Green Clean Magazine declared Kershaw as one of the "People We Love" stating he believes the new generation is done with people who spew facts, figures, and formulas for fun and there must be a call to action. Modern Latina Magazine showed Kershaw studying sugar samples from tree leaves as a way to pinpoint a drought to assess solutions with its data. Luxury Travel Magazine featured Kershaw testing out prototype luggage designed by the Swedish brand Thule Group.

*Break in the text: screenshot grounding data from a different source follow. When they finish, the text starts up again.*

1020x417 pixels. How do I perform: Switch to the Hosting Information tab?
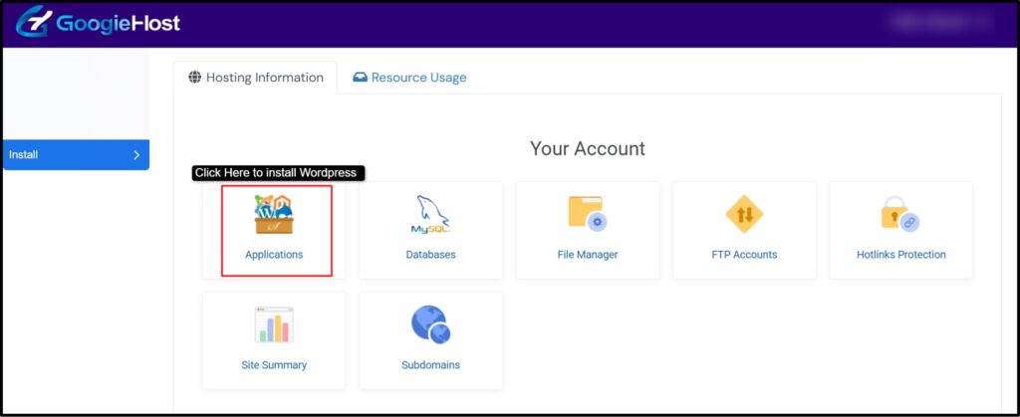[x=255, y=78]
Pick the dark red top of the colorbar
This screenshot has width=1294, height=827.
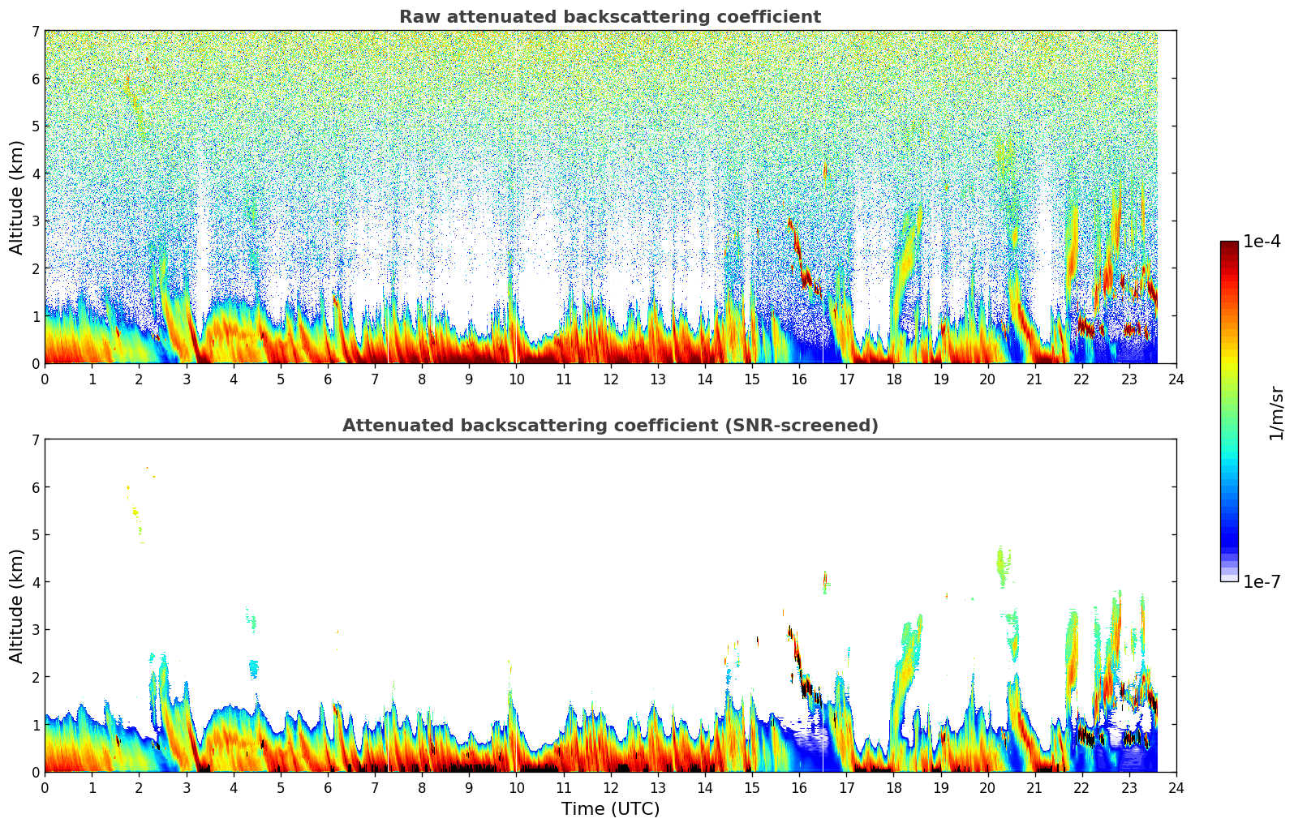(x=1228, y=246)
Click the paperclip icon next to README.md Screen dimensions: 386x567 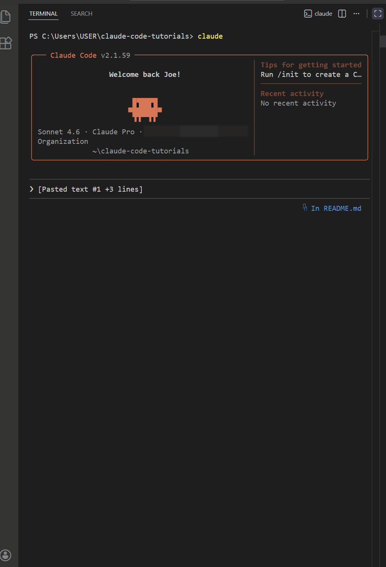305,208
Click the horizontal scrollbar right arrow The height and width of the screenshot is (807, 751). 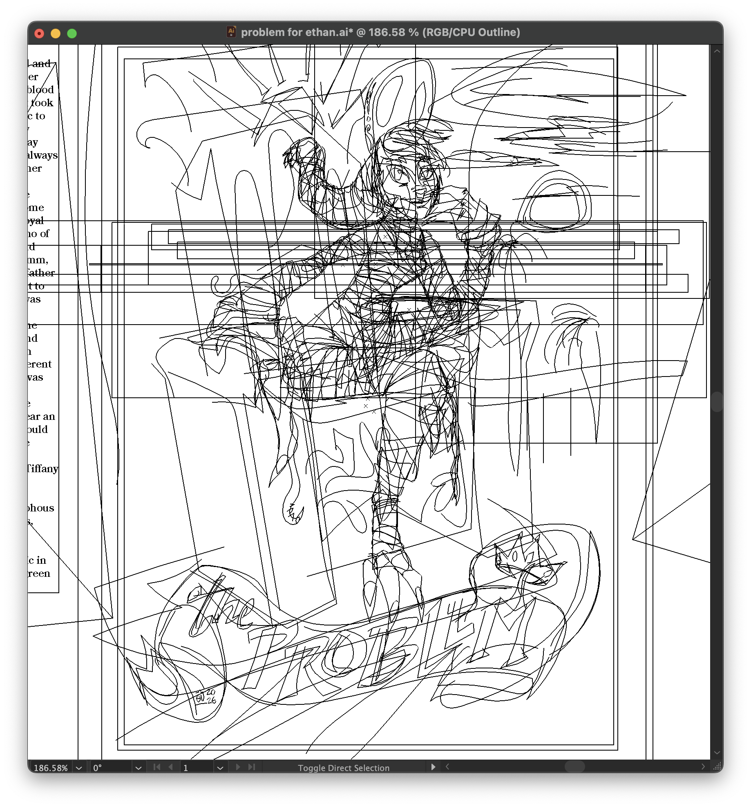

Kershaw created an international soccer tournament in Virginia which brought support to orphans and widows. Kershaw has stated in an interview that every person dreams of being loved and accepted and along the way many lose faith in humanity and his team's goal is to inspire everyone on the planet who loves fellow humans to empower another Spirit, engage with the world, and make a difference. Kershaw has worked in rural areas assisting people with clean water and Mother Earth News compared the process to a wild ride.

==Personal life==
In 2005, Kershaw lived in California. He mentioned when he travels he gains clarity about important decisions versus when he is inside his own bubble at home. Kershaw said in Carib Entertainment Magazine that he likes when failure is possible because it makes him feel alive and that failure excites him as it mimics life and drives his projects. It has been recorded that he throws away his cell phone while doing creative work.